## Requirement
Only the lines from the line containing "Vertrag widerrufen (74, 1770)" to the end of the records, both included, belong in the answer, copied exactly.

---------- Material supplied

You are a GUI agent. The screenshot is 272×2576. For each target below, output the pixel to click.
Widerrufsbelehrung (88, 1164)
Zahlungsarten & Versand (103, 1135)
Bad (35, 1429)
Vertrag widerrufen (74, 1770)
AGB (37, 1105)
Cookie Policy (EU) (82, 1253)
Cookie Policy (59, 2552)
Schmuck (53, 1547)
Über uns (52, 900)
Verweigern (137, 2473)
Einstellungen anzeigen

--------------------

## Answer below
Vertrag widerrufen (74, 1770)
AGB (37, 1105)
Cookie Policy (EU) (82, 1253)
Cookie Policy (59, 2552)
Schmuck (53, 1547)
Über uns (52, 900)
Verweigern (137, 2473)
Einstellungen anzeigen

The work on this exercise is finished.